The report pointed out that cash and cash equivalents were the largest asset class in the first quarter of 2019, when a 3% drop in wealth in 2018 had people shifting to safer assets. But equity regained the top spot as the stock markets grew bullish in 2019 amid an unmoving global economy. Equities became the most significant asset class in January and February to account for 30% of the global high-net-worth-individuals’ financial portfolios, up nearly four percentage points from the first quarter of 2019, the report said.

North America equity allocation, guided by robust equity markets and the financial stimulus, was 39%, significantly higher than in other regions, the report noted. And for the first time since Capgemini began tracking in 2010, equities overtook cash and cash equivalents and became the most favored asset class in Japan. Japanese wealthy individuals allocated 31% of their portfolio to equities, an eight-percentage-point jump over the previous year and the highest among all asset classes, the report said.

Fees charged in 2019 have become an uncomfortable issue for the rich, with one-third registering their concern, the report noted. It added that the percentage of investors balking at these fees is expected to increase further in 2020 because of the volatile markets in the current pandemic, the report said. 

Half of wealthy people aged 60 or older indicated they were bothered by the fees charged while only 24% of those under 40 were. Those concerned cited transparency (47%), performance (41%), and value received against fees charged (39%).

As for fee structures, the wealthy preferred performance- and service-based fees instead of asset-based fee structures. Thirty-five percent of them said they would prefer a fee structure based on investment performance compared with 26% whose fees are structured around performance already. Only 13% said they desired an asset-based fee structure (24% are currently bound to asset-based fees).

The report posits that the fee expectation gap could drive the rich to switch firms since they are dissatisfied with fees perceived to be too high.

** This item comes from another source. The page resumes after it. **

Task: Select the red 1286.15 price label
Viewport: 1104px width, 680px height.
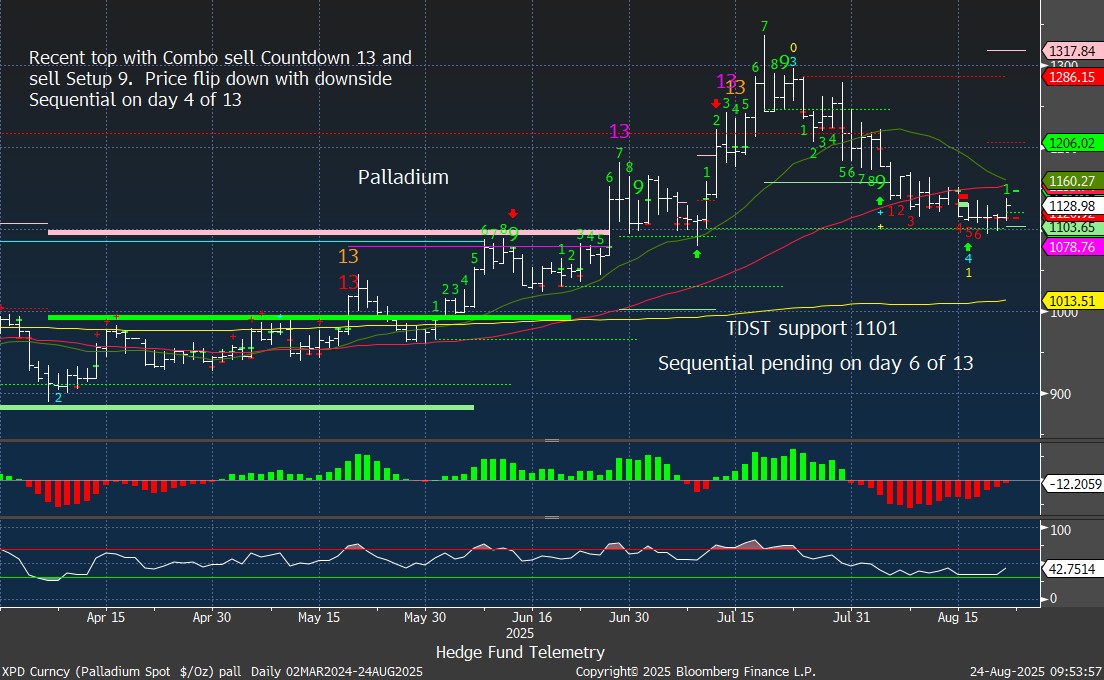Action: pyautogui.click(x=1071, y=76)
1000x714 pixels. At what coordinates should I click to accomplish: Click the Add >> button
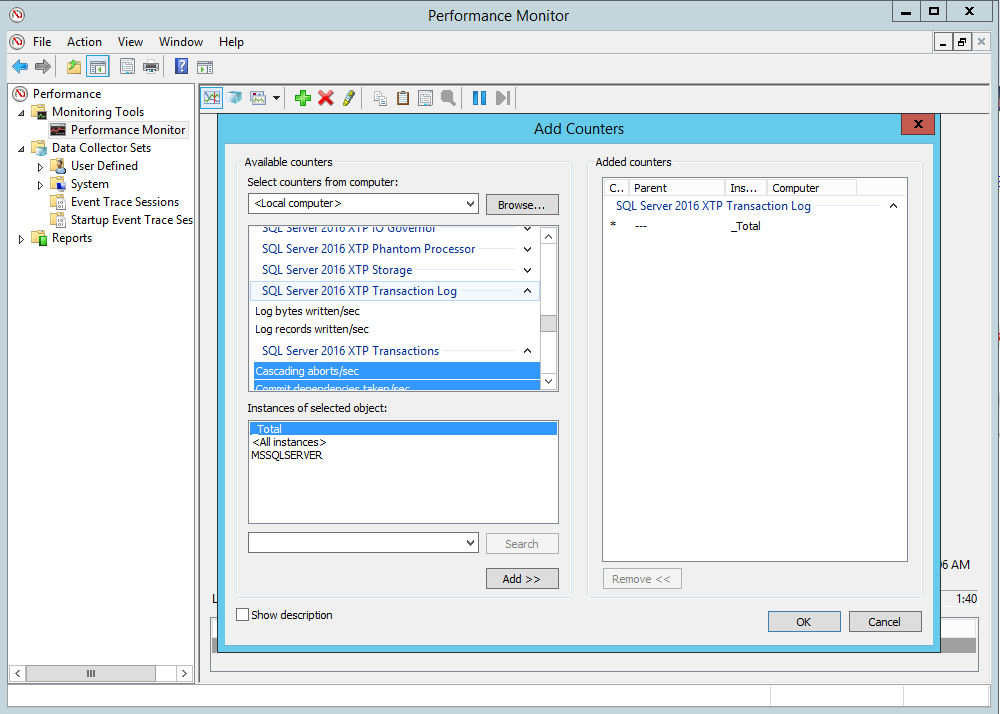point(522,579)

In the next 12 months, 22% of wealthy individuals said they plan to change their primary wealth management firm, with high fees being the top reason for 42% of those who wished to switch firms. North America and Latin America had the highest percentage of wealthy people, 55% and 47%, respectively, citing high fees as their primary reason for switching firms.

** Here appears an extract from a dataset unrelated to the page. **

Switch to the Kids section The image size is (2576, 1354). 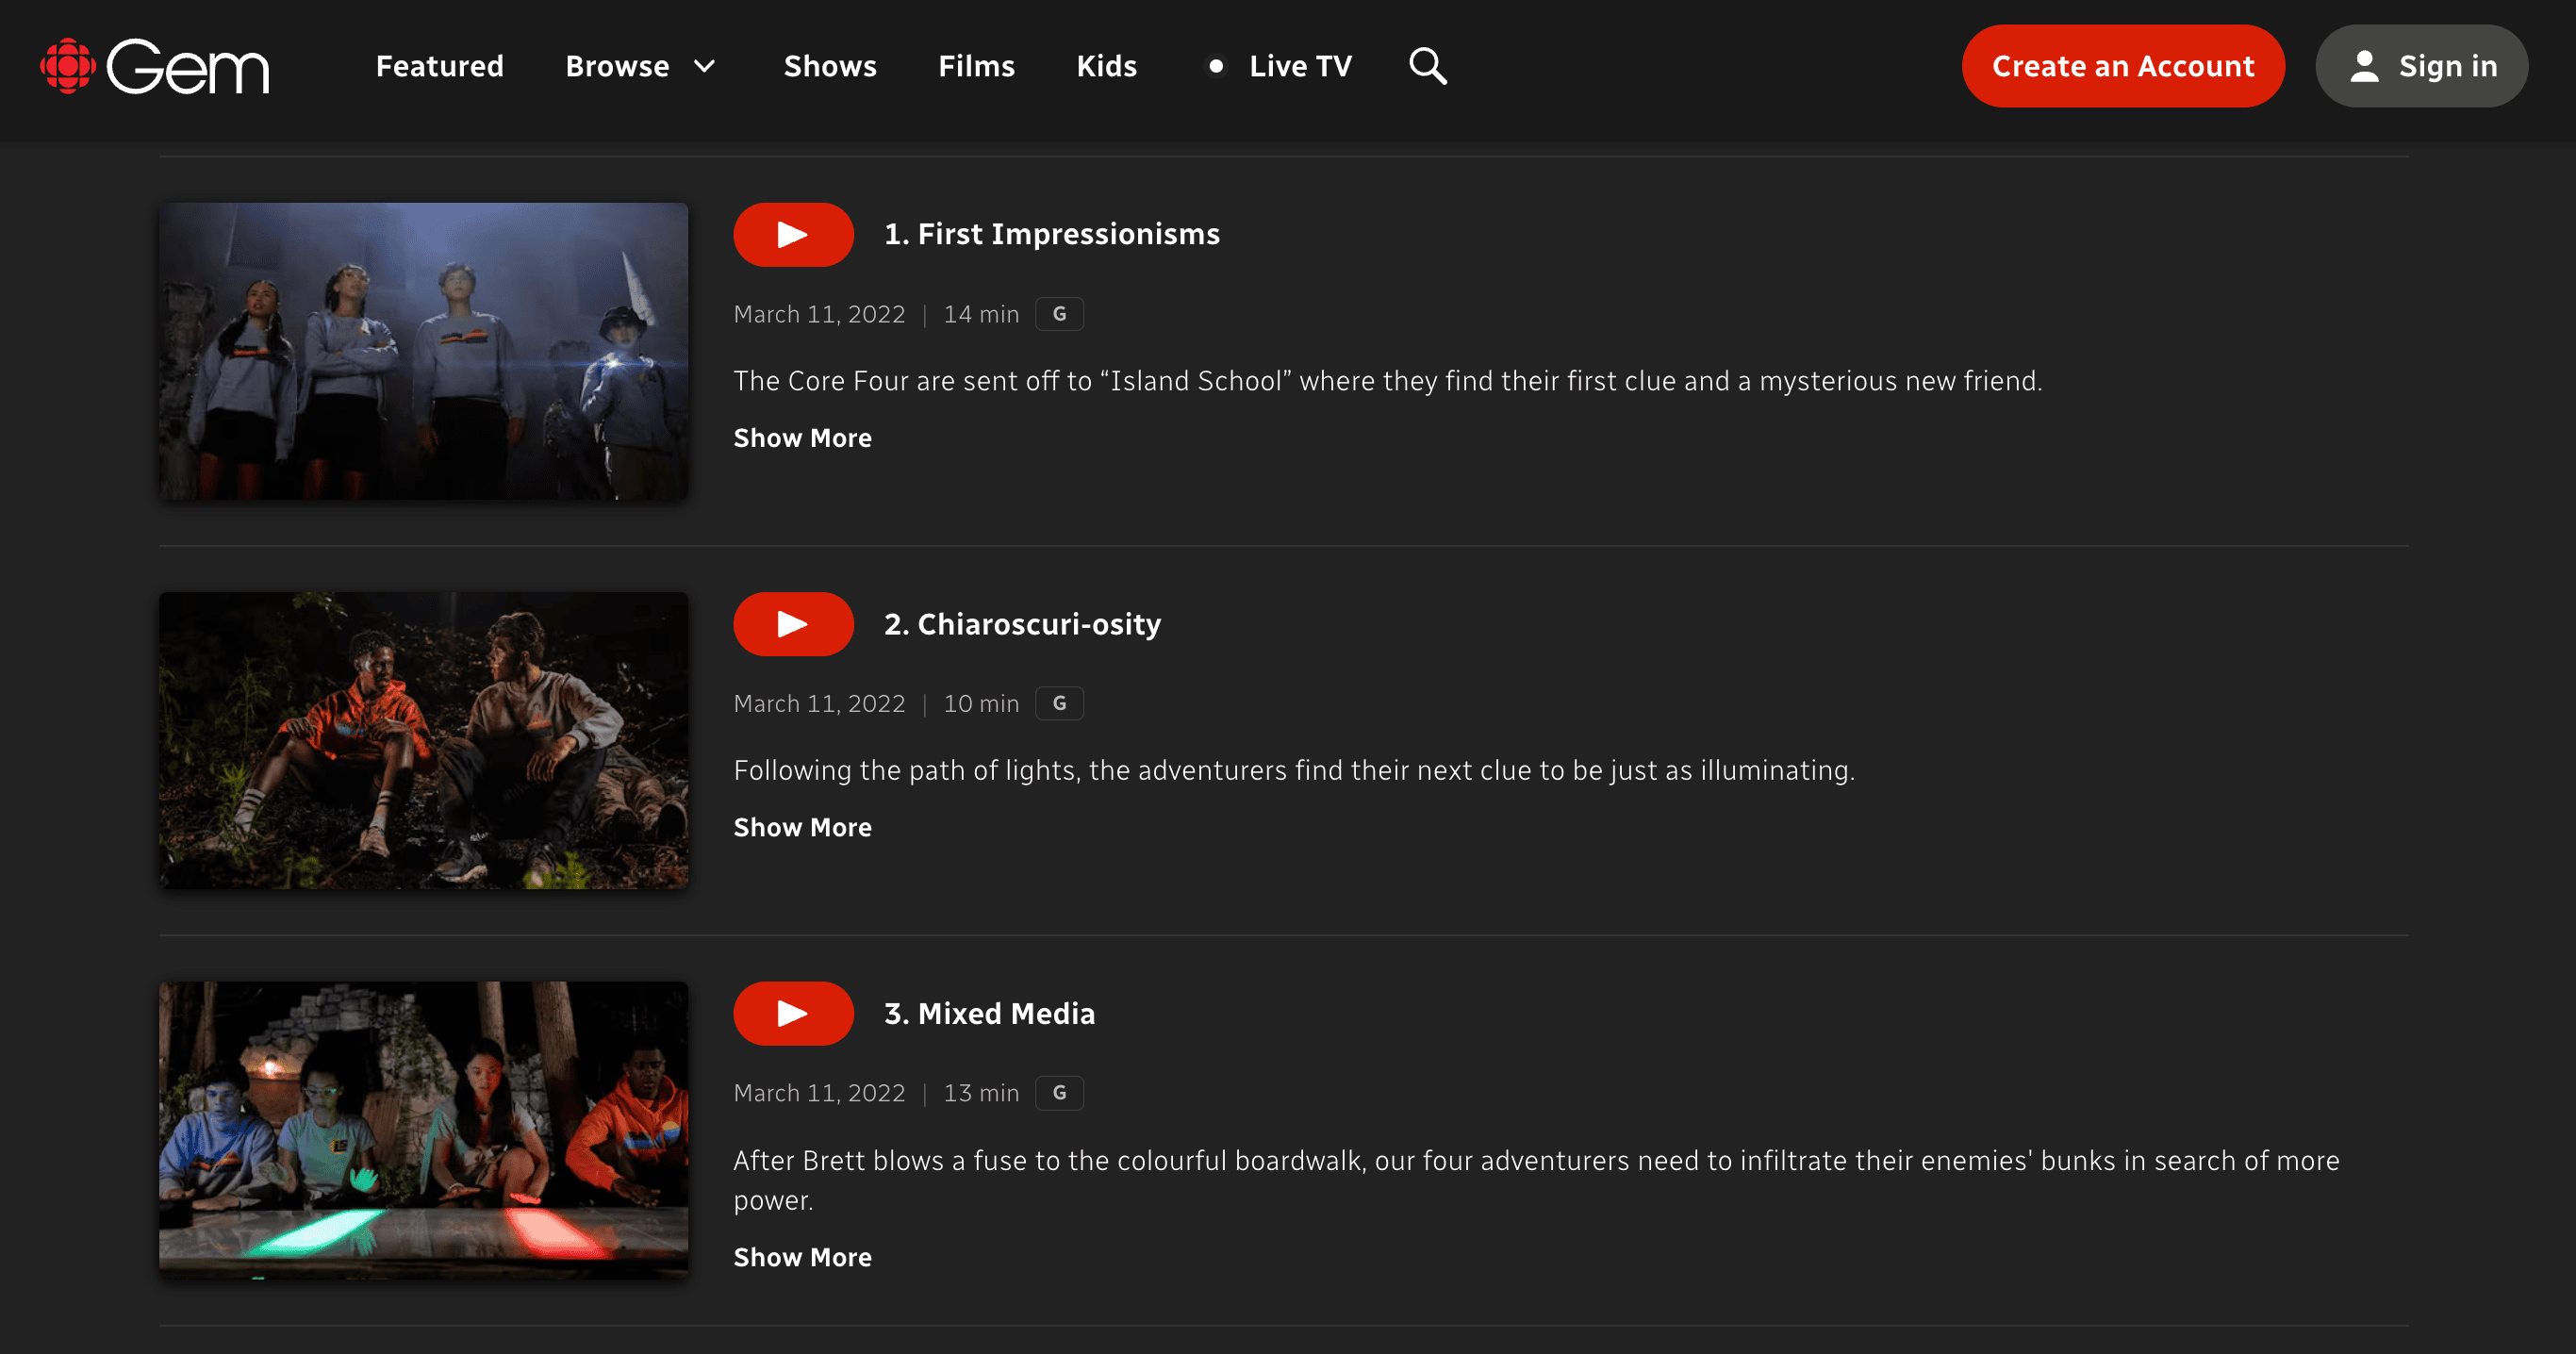pos(1106,66)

There also is growing interest in sustainable investing and value-added services, which offer firms a high-potential product opportunity, the report said. It said 43% of wealthy people globally believe additional services can positively impact their experience with the firm.

Overall, 27% expressed interest in sustainable investing products, with 40% of the ultra-rich willing to put cash into sustainability. Furthermore, the rich plan to allocate 41% of their portfolio to sustainable investing products by the end of 2020, and 46% by the end of 2021. Younger investors, under 40, showed more interest.

Ultra-wealthy people under age 40 (80% of them) also are more interested and willing to pay for value-added services; 55% of millionaires under 40 are interested.